Data shown:
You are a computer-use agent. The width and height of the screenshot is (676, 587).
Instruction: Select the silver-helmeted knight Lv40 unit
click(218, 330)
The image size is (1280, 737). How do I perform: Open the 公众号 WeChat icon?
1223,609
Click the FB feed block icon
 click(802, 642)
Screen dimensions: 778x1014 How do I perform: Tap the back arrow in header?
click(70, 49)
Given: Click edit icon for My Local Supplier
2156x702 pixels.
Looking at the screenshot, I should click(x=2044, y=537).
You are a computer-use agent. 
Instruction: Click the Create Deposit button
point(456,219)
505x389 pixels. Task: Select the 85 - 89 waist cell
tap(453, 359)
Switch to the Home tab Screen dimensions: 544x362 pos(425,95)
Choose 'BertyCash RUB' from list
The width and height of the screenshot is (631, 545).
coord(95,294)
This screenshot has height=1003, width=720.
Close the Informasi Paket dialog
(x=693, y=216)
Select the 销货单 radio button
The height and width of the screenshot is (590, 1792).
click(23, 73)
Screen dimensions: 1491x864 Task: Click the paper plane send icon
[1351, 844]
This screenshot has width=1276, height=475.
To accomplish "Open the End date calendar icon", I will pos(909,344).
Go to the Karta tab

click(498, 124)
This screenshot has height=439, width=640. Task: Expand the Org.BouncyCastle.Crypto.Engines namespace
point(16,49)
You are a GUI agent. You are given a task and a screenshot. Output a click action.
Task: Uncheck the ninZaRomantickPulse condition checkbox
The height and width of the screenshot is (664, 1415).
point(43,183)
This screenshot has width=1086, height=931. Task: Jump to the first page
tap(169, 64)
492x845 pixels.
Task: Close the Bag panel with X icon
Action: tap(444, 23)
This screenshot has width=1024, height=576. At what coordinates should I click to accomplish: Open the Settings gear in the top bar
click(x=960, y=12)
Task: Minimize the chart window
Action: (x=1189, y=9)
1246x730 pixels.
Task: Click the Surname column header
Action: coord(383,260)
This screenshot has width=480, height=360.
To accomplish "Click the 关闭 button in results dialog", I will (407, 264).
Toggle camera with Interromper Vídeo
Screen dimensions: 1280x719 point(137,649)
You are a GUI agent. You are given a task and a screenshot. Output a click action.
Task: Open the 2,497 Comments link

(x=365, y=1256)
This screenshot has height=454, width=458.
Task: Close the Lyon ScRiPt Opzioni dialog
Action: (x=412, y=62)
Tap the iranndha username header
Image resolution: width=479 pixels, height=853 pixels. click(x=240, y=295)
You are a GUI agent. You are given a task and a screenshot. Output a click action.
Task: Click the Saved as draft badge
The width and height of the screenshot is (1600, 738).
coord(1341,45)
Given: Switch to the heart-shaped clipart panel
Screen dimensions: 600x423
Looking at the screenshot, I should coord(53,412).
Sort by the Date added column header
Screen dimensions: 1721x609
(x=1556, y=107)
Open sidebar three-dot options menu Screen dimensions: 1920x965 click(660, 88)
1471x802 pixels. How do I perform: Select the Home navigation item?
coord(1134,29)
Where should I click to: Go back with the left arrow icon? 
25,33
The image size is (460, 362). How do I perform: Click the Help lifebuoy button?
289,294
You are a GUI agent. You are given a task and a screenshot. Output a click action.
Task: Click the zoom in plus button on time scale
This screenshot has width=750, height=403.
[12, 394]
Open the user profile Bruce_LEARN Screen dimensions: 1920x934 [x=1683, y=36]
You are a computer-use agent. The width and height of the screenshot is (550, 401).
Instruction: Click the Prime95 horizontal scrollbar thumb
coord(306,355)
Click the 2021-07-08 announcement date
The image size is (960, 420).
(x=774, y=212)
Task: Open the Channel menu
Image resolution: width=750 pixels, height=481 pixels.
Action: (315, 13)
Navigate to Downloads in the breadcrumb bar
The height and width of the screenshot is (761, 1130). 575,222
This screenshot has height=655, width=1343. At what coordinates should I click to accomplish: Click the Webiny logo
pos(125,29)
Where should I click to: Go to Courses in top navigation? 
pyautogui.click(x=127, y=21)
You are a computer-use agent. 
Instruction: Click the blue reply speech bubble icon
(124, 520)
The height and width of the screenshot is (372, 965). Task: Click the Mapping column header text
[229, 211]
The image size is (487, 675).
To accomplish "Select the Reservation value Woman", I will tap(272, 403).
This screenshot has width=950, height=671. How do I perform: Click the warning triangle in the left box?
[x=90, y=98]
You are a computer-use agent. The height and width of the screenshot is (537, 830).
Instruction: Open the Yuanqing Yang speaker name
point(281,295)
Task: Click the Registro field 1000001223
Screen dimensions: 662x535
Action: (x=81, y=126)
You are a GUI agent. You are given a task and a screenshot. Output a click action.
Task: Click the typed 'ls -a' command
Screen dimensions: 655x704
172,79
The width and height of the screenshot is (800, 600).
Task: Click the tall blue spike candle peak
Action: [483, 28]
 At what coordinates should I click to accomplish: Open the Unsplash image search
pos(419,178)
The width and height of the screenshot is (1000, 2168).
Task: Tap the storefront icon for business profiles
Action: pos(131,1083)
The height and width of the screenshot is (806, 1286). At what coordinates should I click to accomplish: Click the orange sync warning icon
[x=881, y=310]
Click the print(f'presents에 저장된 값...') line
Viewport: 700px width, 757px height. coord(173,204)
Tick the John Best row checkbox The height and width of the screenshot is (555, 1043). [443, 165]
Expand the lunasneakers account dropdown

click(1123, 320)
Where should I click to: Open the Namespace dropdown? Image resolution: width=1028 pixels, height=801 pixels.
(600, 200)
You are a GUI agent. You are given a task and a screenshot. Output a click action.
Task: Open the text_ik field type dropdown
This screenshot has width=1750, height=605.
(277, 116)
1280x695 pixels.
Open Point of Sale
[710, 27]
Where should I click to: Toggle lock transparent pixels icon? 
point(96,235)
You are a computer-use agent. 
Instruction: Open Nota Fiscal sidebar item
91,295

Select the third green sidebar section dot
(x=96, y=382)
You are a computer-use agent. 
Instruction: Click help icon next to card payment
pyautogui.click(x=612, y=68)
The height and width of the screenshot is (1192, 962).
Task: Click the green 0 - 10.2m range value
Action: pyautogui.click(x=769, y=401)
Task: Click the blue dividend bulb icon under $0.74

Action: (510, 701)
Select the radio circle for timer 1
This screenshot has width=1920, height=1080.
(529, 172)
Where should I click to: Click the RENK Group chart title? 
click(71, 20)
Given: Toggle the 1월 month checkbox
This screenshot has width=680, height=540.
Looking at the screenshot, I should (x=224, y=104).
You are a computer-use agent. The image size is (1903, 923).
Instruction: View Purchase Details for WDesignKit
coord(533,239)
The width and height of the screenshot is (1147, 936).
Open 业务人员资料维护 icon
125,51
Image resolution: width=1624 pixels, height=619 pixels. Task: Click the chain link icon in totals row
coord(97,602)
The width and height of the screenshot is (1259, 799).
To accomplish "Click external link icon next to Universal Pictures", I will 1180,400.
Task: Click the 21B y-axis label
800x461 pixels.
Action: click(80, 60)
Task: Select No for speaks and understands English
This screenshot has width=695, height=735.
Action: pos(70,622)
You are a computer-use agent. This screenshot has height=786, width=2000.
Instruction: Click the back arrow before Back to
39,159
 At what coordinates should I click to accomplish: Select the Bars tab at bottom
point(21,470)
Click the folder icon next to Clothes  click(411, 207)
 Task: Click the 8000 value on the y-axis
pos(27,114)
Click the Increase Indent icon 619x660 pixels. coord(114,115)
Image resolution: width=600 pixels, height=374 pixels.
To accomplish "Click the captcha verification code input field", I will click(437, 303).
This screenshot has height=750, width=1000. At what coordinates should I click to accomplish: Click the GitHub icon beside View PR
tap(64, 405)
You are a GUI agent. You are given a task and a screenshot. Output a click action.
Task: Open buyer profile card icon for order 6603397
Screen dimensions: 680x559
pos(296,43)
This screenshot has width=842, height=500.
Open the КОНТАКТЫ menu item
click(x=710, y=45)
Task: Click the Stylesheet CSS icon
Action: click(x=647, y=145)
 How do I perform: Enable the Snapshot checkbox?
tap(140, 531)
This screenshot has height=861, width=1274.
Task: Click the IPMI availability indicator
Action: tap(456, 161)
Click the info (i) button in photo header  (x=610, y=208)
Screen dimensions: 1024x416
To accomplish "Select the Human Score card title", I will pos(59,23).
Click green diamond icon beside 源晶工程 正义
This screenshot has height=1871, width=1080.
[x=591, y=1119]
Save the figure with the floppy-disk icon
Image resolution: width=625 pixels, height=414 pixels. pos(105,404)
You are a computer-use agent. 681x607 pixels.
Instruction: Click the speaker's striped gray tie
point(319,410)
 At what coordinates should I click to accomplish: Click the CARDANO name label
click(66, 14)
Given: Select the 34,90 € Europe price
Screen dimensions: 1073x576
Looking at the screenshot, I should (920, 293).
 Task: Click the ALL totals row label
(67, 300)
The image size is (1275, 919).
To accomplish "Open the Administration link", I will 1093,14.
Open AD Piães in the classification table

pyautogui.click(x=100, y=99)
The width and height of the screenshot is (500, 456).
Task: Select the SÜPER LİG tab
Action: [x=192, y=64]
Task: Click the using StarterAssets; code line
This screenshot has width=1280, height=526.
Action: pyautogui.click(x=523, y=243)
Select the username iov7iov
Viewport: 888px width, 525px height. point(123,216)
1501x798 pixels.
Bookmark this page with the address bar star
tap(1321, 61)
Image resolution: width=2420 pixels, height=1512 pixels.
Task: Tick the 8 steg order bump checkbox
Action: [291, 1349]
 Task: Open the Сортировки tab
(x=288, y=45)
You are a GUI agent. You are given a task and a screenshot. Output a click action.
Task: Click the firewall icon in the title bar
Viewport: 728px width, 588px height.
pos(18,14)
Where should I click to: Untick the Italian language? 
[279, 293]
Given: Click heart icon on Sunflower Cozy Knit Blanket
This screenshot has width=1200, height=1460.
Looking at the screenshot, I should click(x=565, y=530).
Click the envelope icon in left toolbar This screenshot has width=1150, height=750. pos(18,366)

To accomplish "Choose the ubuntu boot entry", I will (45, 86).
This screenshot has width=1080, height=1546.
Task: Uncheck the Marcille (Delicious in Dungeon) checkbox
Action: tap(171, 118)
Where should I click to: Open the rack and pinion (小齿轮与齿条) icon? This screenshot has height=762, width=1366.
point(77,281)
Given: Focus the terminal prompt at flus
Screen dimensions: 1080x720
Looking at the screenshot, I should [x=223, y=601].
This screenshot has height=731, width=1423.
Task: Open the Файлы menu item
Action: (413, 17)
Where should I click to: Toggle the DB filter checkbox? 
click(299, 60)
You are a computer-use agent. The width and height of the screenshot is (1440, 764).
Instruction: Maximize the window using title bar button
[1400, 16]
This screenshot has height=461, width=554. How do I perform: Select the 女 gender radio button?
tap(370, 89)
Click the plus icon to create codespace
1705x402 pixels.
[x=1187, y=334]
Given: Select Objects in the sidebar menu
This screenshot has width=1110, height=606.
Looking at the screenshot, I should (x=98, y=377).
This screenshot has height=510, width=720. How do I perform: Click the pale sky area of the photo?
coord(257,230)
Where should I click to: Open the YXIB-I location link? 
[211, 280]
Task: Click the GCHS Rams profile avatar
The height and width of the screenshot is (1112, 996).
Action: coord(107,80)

Exercise instructions:
Return the number of lines in the data above that include the word "heart", and nothing else.

Result of this task:
2